- **WHAT YOU WILL DO**:
Wherever "Sort" occurs in the entries, copy the line that holds it.

Stored data:
━━━━━━━━━━
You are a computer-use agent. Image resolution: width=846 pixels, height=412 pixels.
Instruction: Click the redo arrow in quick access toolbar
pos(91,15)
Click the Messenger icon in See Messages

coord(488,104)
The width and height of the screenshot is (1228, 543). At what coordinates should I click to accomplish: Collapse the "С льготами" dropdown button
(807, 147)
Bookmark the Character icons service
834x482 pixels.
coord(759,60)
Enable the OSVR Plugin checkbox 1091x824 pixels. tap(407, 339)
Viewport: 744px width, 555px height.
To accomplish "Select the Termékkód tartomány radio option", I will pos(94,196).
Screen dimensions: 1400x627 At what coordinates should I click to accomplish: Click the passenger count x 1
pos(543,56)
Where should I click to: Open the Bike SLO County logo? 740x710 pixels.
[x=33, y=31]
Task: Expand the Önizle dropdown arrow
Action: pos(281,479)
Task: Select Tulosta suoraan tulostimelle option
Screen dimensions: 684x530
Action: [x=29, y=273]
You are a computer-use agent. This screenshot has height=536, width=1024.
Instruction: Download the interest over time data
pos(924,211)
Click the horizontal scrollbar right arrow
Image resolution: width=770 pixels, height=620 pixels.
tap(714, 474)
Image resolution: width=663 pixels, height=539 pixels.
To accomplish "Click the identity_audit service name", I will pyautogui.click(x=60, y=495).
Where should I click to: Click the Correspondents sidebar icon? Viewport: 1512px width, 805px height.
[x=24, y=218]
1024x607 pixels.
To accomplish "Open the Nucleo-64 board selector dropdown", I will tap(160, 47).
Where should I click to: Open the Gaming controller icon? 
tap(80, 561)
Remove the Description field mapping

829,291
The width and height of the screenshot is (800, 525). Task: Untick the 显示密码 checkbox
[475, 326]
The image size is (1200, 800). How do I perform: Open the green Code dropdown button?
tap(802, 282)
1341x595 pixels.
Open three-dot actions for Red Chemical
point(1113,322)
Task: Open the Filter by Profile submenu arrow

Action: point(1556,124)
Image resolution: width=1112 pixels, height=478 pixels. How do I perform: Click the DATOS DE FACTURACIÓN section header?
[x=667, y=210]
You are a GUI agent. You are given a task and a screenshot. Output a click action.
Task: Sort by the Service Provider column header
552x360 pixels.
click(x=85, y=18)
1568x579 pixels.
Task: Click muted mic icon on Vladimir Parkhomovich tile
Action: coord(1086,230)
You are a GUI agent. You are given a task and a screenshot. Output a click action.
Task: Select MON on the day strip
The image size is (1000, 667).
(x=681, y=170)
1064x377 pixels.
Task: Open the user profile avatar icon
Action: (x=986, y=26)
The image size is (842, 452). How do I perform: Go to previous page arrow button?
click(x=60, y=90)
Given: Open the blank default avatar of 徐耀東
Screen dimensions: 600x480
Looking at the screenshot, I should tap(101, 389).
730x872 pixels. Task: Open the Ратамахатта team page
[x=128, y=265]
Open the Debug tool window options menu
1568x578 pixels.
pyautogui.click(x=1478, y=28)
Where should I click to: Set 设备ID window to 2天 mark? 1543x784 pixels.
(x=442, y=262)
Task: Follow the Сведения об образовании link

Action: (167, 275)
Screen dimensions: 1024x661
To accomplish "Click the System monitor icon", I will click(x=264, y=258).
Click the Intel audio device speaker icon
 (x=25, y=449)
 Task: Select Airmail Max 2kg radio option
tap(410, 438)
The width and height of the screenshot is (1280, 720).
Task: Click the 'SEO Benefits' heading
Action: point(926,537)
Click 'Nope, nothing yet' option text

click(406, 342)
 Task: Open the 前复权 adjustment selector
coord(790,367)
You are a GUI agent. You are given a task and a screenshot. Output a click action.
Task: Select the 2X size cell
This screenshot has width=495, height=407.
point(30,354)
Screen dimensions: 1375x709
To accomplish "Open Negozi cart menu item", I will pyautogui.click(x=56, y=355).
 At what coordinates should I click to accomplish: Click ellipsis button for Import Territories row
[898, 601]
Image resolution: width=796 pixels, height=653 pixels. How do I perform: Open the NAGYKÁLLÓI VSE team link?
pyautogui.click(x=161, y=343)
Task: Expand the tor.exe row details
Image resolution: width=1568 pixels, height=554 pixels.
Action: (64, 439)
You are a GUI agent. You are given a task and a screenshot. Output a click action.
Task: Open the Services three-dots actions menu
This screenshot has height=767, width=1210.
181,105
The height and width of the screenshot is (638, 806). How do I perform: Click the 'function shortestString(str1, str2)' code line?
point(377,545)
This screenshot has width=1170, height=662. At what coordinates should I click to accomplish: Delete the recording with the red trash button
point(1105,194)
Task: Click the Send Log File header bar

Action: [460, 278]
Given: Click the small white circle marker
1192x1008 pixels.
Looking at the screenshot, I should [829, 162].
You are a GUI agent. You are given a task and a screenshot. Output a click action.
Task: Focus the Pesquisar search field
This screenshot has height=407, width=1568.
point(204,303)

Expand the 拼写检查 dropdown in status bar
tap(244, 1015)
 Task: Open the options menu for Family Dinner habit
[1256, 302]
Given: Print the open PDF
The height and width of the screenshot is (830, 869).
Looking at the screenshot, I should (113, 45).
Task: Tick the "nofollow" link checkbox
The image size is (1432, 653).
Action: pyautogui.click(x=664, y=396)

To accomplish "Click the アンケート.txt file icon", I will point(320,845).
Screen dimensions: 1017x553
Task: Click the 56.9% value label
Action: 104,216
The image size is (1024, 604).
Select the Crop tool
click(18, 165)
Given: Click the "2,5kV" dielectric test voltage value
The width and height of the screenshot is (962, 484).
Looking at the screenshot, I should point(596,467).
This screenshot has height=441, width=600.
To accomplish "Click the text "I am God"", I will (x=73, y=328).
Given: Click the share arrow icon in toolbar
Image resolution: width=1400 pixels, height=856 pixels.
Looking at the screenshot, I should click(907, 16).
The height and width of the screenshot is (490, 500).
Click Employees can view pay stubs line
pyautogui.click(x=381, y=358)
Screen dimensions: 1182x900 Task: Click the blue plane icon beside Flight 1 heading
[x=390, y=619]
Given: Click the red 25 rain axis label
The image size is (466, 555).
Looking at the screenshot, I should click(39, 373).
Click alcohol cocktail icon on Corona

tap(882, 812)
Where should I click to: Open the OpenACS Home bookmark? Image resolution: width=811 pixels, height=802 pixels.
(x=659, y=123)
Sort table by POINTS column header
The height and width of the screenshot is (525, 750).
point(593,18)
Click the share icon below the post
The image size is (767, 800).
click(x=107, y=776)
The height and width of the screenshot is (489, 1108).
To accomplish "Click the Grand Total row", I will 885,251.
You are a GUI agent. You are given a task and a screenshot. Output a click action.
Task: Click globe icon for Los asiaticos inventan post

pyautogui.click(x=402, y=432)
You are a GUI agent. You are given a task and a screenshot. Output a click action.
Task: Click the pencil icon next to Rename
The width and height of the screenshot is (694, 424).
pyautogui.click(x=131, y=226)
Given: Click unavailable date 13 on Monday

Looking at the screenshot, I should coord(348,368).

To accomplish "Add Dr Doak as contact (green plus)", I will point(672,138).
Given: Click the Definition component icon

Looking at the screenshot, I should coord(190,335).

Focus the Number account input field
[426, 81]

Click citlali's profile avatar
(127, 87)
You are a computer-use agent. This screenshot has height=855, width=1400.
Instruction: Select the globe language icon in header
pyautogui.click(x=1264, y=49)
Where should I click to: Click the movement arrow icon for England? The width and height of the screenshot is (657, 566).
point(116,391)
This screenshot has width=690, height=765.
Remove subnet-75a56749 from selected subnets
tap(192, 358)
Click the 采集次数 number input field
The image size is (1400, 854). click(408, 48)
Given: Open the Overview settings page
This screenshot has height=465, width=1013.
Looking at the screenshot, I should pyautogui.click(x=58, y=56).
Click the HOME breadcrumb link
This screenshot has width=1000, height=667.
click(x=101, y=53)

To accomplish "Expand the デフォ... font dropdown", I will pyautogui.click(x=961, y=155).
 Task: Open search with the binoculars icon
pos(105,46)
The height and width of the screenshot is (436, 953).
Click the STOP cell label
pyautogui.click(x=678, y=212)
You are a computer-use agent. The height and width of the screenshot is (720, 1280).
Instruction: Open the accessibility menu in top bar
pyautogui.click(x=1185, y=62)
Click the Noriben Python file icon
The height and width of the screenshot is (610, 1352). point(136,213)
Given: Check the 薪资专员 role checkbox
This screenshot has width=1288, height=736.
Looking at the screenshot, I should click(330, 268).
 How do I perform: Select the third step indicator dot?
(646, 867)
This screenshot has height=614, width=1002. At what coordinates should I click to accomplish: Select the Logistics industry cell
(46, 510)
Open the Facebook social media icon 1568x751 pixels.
━━━━━━━━━━
- **RESULT**:
Task: Sort by the Service Provider column header
Sort table by POINTS column header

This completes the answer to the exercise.